§ MATERIAL TO PROCESS
══════════════════════════════

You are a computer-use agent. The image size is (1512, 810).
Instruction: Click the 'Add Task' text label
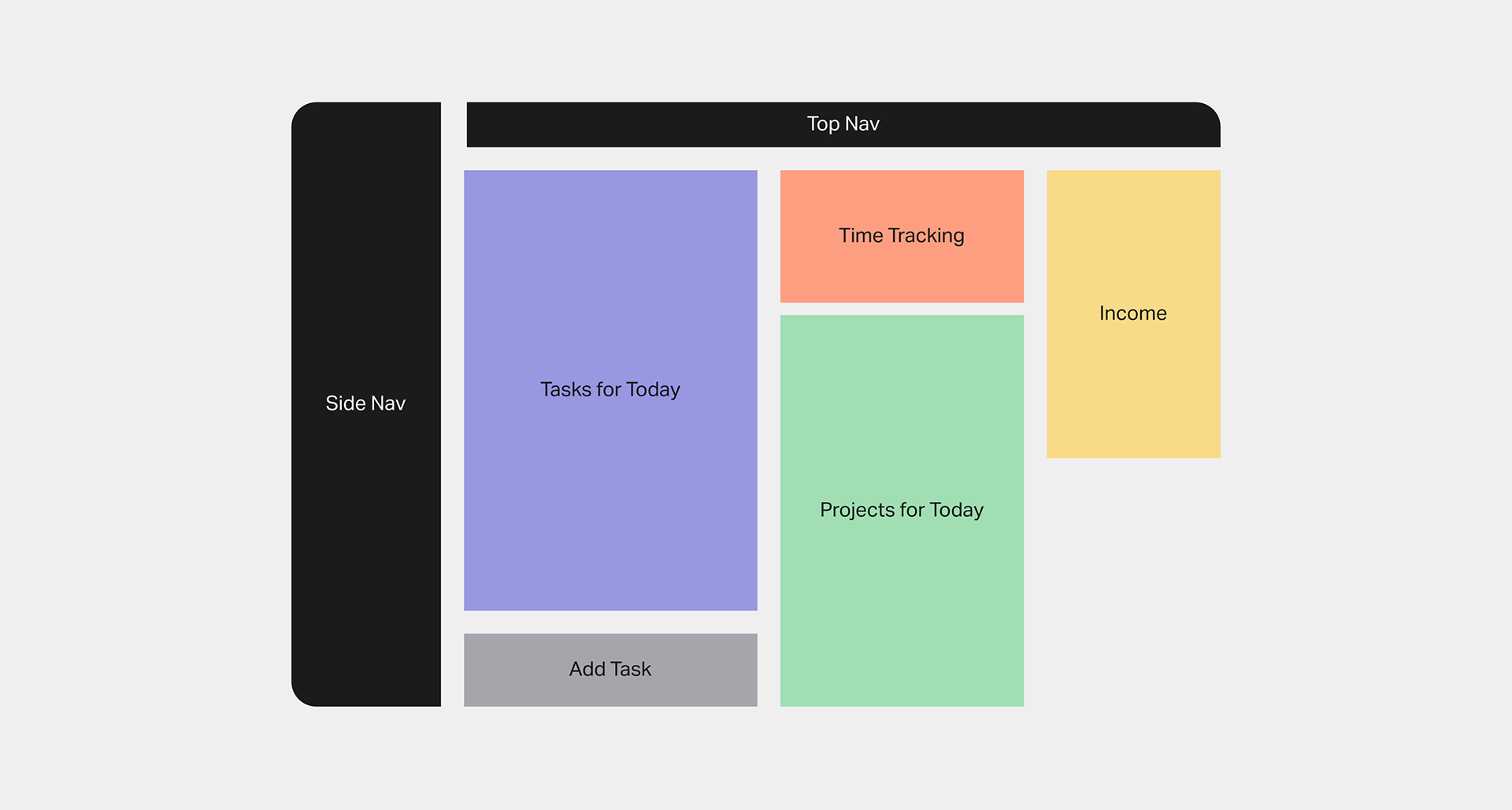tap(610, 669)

══════════════════════════════

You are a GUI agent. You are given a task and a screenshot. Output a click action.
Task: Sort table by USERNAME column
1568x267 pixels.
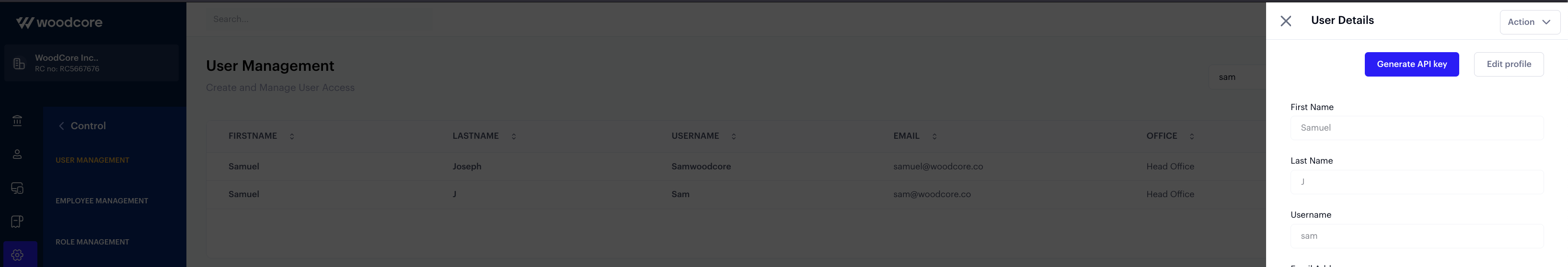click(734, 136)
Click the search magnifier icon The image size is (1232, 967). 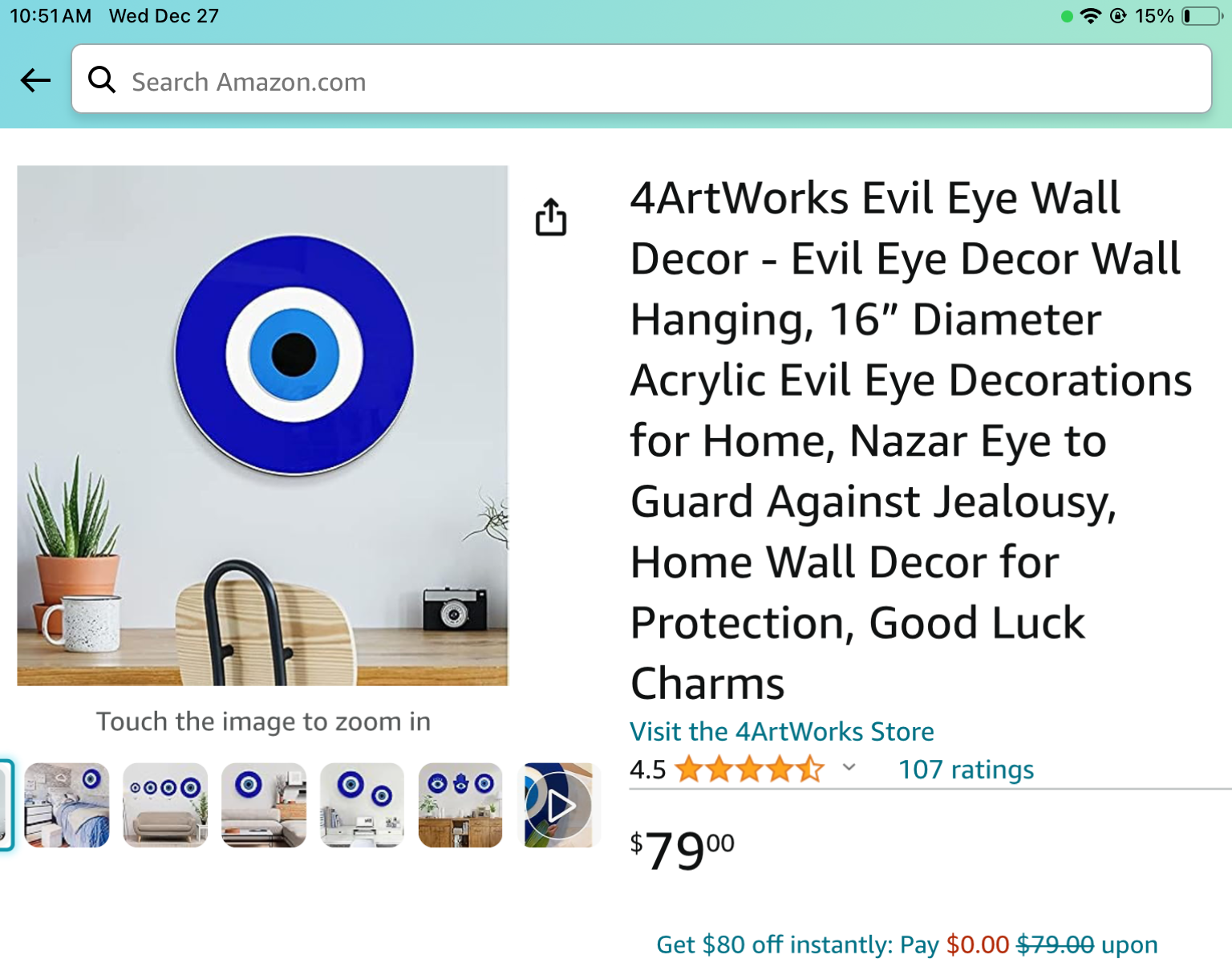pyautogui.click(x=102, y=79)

══════════════════════════════

§ WHAT YOU SHOULD DO
Whenever the string "agent" appears on a line of the material, that line counts; report the count and nothing else.

§ OUTPUT OF THE EXERCISE
2